If I do cut her hair, what is the best length. I know that most Shih Tzu's have the hair shorter on their body, and longer on their face and tail. Is that what I should cut her hair like now?


----------



## Durbkat (Jun 26, 2007)

I think you should cut it all evenly. Also to get a good set of grooming equipment can cost hundreds of dollars. What did they do to make you not want to go back?


----------



## AshleyU (Jan 24, 2008)

Well, Durbkat they cut the hair all uneven, and they didn't cut around her toes or anything!


----------



## Durbkat (Jun 26, 2007)

Wow, that sucks. Where did you take her? Maybe they just got a new groomer and she just needs more practice?
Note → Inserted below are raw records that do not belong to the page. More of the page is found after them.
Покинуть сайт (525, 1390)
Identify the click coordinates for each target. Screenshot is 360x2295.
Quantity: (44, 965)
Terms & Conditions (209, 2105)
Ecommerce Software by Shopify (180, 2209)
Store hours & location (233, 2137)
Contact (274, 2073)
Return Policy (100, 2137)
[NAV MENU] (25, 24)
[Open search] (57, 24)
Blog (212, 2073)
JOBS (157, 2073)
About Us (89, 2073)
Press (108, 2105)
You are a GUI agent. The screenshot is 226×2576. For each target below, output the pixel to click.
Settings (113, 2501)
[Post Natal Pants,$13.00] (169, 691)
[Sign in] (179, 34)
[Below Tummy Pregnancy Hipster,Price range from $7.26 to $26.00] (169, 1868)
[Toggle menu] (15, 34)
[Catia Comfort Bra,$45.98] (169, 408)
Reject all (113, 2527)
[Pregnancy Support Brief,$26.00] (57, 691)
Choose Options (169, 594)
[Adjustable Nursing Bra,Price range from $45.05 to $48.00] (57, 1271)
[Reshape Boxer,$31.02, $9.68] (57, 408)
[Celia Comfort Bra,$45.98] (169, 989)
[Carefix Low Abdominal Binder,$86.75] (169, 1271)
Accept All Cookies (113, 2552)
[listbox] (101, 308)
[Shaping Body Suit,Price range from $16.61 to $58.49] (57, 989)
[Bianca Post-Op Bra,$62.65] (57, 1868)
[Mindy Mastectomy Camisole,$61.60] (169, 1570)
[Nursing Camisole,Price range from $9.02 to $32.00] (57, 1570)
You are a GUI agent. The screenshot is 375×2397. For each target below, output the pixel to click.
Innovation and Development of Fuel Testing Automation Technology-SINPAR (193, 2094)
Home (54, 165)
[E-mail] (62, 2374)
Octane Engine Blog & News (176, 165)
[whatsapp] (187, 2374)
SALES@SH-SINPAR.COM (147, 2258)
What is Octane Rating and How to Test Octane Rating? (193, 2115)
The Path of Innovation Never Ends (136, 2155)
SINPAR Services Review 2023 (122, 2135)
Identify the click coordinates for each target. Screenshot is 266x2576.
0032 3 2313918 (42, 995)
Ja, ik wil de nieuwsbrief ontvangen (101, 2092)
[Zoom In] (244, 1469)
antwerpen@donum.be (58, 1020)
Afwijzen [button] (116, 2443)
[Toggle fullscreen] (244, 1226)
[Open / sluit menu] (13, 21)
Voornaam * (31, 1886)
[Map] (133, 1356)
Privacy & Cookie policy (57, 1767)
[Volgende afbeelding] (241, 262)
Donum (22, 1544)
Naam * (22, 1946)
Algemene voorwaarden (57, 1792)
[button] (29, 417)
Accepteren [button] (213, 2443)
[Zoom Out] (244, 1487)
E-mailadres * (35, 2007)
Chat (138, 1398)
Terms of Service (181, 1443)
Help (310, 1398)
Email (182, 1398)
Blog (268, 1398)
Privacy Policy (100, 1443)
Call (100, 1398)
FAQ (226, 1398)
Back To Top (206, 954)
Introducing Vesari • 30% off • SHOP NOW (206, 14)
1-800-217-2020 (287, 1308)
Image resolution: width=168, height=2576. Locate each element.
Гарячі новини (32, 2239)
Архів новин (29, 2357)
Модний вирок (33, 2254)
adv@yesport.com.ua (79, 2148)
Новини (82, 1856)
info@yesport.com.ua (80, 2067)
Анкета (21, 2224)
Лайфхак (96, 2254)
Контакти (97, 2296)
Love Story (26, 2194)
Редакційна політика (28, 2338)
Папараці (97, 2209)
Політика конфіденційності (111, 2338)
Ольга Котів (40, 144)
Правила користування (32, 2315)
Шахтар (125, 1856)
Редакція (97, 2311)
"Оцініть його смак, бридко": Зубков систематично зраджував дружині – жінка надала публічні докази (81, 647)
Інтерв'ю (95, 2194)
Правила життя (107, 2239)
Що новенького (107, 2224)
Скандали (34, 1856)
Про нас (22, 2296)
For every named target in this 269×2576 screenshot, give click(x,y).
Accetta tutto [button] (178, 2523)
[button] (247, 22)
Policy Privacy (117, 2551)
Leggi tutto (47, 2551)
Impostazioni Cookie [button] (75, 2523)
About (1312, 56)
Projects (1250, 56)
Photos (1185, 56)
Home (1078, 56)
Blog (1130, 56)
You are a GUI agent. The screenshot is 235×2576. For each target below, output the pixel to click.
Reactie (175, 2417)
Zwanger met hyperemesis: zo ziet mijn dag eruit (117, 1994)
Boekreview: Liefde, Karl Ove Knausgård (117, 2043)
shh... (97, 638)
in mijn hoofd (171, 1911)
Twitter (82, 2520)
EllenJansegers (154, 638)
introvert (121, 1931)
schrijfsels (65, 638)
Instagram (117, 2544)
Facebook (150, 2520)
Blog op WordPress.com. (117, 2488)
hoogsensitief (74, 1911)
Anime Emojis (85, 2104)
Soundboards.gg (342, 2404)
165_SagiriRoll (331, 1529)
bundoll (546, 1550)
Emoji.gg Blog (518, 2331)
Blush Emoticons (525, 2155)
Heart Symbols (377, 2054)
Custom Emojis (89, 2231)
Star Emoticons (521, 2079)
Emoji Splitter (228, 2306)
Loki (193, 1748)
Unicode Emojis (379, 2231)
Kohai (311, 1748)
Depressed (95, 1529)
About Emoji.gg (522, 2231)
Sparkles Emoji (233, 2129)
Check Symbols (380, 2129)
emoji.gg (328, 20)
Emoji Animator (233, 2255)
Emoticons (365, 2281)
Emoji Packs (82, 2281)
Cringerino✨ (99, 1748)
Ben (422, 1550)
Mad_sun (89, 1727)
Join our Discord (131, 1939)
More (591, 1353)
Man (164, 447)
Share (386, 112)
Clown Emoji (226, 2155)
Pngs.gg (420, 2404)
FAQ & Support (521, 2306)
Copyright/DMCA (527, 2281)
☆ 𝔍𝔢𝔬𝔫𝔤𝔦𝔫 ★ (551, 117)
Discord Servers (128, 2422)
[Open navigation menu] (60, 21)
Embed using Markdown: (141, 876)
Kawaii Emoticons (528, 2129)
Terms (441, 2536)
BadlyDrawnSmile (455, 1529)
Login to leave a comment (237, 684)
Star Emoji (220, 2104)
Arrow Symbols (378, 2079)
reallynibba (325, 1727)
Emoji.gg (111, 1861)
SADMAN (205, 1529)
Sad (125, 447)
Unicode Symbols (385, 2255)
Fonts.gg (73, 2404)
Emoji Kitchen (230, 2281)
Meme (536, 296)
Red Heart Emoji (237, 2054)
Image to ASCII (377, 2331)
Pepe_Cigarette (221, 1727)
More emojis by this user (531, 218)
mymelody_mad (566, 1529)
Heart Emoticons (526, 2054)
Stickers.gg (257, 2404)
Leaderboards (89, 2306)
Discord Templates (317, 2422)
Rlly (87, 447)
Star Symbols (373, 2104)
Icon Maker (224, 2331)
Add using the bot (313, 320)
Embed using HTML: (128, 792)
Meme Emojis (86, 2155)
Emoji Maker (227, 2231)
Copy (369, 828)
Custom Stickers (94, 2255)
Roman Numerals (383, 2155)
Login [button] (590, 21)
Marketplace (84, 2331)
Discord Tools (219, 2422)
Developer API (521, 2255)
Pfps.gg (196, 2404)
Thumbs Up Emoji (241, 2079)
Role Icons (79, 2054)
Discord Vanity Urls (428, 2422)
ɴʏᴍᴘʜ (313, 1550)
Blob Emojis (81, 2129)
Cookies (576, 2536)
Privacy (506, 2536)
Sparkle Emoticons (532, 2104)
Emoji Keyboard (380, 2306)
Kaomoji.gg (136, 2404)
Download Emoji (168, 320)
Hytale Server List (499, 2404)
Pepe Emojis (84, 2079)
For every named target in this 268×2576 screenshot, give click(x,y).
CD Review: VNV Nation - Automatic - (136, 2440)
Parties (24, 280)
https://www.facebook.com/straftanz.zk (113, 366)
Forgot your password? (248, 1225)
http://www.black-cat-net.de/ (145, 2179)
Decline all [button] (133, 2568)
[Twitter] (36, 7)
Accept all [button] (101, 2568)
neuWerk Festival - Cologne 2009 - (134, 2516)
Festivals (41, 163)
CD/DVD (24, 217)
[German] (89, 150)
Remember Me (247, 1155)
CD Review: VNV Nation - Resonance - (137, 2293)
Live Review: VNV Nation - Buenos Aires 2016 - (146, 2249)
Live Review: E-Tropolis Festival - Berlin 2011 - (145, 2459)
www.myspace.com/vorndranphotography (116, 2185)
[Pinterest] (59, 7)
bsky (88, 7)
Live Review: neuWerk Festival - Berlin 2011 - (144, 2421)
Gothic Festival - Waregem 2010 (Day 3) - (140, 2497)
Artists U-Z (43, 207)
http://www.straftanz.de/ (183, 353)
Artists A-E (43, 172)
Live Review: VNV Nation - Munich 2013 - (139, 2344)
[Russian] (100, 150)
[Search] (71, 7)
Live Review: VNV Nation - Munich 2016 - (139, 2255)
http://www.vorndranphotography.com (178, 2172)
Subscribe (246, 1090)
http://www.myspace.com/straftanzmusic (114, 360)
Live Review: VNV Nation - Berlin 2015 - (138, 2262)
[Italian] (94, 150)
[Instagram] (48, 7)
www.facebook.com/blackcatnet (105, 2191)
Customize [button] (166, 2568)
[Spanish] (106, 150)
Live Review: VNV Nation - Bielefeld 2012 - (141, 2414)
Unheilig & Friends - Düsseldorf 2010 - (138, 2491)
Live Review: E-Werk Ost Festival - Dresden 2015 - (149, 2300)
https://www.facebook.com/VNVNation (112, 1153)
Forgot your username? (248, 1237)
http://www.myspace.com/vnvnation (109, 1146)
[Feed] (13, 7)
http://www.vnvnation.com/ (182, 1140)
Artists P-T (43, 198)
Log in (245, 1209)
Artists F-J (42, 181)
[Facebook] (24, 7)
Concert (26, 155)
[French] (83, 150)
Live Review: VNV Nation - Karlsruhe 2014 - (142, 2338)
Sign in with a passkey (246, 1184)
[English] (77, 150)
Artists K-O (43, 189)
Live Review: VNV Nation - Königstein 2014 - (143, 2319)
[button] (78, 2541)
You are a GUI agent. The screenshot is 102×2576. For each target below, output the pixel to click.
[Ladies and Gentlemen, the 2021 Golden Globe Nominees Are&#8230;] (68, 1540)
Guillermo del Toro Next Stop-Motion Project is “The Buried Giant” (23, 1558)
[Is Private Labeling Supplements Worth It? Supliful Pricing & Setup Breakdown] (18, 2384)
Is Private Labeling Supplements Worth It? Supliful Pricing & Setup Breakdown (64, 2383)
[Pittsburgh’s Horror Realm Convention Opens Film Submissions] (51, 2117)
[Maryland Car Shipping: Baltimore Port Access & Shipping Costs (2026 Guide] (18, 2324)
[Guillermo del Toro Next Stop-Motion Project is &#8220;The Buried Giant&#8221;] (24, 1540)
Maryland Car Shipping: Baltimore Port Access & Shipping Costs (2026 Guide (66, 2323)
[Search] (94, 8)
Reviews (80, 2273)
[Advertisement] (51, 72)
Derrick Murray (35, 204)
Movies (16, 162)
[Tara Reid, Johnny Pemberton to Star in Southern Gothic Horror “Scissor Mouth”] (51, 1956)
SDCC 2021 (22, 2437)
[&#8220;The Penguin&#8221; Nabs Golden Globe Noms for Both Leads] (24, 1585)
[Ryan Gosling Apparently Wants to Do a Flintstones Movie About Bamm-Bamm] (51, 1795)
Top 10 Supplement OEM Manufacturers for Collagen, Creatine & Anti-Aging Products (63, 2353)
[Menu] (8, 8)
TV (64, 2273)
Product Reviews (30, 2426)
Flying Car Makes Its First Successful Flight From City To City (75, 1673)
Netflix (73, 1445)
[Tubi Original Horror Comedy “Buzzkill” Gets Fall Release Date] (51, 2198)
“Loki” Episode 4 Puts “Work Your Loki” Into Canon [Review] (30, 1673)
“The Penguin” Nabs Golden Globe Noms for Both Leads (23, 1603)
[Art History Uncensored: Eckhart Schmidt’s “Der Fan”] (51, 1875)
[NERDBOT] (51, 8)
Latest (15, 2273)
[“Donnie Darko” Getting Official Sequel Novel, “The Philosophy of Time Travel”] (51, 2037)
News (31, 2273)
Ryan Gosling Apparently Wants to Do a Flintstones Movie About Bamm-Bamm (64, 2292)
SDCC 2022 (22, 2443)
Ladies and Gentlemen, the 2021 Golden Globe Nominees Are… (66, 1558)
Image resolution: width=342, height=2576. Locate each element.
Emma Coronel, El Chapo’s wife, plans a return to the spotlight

I would take her back up there and tell them you want someone else to even her hair up and to finish the job for free.


----------



## jdleggans (Jan 26, 2008)

I'm sorry to hear the groomer did such a poor job! You could always try to find another groomer, maybe one that is a bit cheaper?

Or, if you want to try and do it yourself, I suggest you buy a decent pair of clippers online. I bought some Andis clippers, brand new, for under $60.00 on eBay (retail price $199.00), and they do a great job on my Shih Tzu. I know there are several threads in this forum about what clippers are the best, if you do a search you should be able to find all kinds of information.


----------



## briteday (Feb 10, 2007)

My experiences with professional groomers in my area was very uneven. So I bought a pair of clippers and just started doing the dogs myself. At the time I only had a cocker spaniel that needed to be groomed, the other dog was a short-haired breed. 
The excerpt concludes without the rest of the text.